Die Herbstvollversammlung des europäischen Dachverbands der Zahnärzte tagte am 21./22. November 2013 in Brüssel.

Neues CED-Mitglied ist die kroatische Zahnärztekammer, die offiziell in den CED aufgenommen wurde. Bei den Wahlen zum CED-Vorstand erreichte der Präsident der BZÄK, Dr. Peter Engel, das beste Ergebnis: Er wurde mit 46 von 48 Stimmen für drei weitere Jahre als CED-Vorstandsmitglied gewählt. Der CED-Vorstand besteht derzeit aus 8 Mitgliedern.  

Auf der Tagesordnung standen zudem mit der Revision des EU-Rechtsrahmens für Medizinprodukte, der Überarbeitung der Berufsanerkennungsrichtlinie und dem Umgang mit Amalgam auf europäischer Ebene aktuelle Entwicklungen der EU-Gesundheits- und Binnenmarktpolitik.
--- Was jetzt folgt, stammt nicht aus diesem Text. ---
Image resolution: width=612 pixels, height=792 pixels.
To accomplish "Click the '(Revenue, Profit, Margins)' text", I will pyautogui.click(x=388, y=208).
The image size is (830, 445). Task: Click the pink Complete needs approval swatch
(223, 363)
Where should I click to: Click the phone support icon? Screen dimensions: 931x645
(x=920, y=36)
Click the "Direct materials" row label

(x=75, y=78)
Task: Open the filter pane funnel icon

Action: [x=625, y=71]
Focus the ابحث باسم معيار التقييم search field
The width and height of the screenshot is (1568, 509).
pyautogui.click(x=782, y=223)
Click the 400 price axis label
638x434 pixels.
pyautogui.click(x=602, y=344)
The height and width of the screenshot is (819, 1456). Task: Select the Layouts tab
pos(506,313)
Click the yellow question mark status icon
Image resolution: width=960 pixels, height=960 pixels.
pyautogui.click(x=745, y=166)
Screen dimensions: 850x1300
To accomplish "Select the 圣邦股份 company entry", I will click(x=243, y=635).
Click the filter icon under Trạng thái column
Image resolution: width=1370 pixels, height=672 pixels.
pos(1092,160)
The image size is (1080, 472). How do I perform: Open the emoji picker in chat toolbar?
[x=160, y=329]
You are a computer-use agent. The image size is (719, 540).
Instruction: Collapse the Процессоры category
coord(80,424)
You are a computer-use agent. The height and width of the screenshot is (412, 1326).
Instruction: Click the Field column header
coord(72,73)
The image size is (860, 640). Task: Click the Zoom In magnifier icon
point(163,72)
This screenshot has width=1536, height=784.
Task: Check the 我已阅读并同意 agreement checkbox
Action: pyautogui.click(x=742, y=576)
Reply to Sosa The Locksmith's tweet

Überarbeitete EU-Berufsanerkennungsrichtlinie vor dem Inkrafttreten

Am 15. November 2013 billigten die im Rat versammelten EU-Mitgliedstaaten den mit dem Europäischen Parlament und der Europäischen Kommission ausgehandelten Kompromiss über die Revision der Berufsanerkennungsrichtlinie formal. Nachdem das Europäische Parlament Anfang Oktober dem überarbeiteten Rechtstext zugestimmt hatte, ist der Weg frei für das Inkrafttreten der Richtlinie. Diese muss binnen zwei Jahren in nationales Recht umgesetzt werden. Die Richtlinie bildet die Grundlage für die Anerkennung von Berufsabschlüssen auf europäischer Ebene. Für die Zahnärzteschaft gilt dabei ein System der automatischen Anerkennung auf Grundlage gemeinsamer Vorgaben für die Ausbildungsdauer und -inhalte.
 
Vorankündigung: Neunter Europatag der BZÄK im Zeichen der Europawahl 2014 – Weichenstellung in Zeiten der Krise

Der neunte Europatag der BZÄK findet am 09. April 2014 im Tieranatomischen Theater der Humboldt-Universität in Berlin statt. Die Veranstaltung, steht im Zeichen der kommenden Europawahl. Ende Mai 2014 sind die Bürger Europas aufgerufen, über die Zusammensetzung der europäischen Volksvertretung für die nächsten fünf Jahre zu bestimmen. Mit den Auswirkungen der anhaltenden Wirtschafts- und Eurokrise ist erstmals ein gesamteuropäisches Thema im Fokus, das erheblichen Sprengstoff in sich birgt.

In den kommenden Jahren stehen zudem wichtige gesundheits- und binnenmarktpolitische Weichenstellungen auf europäischer Ebene an. Dabei muss eine mögliche Revision der Dienstleistungsrichtlinie bedacht werden, da diese auch Auswirkungen auf die Heilberufe haben könnte. Zudem hat die Europäische Kommission bereits jetzt die regulierten Berufe und deren Selbstverwaltungskörperschaften im Blick. Im Rahmen des neunten Europatags der BZÄK soll dazu mit Kandidaten der Parteien, die sich zur Wahl für das Europaparlament stellen, und deren europapolitische Zielvorstellungen diskutiert werden.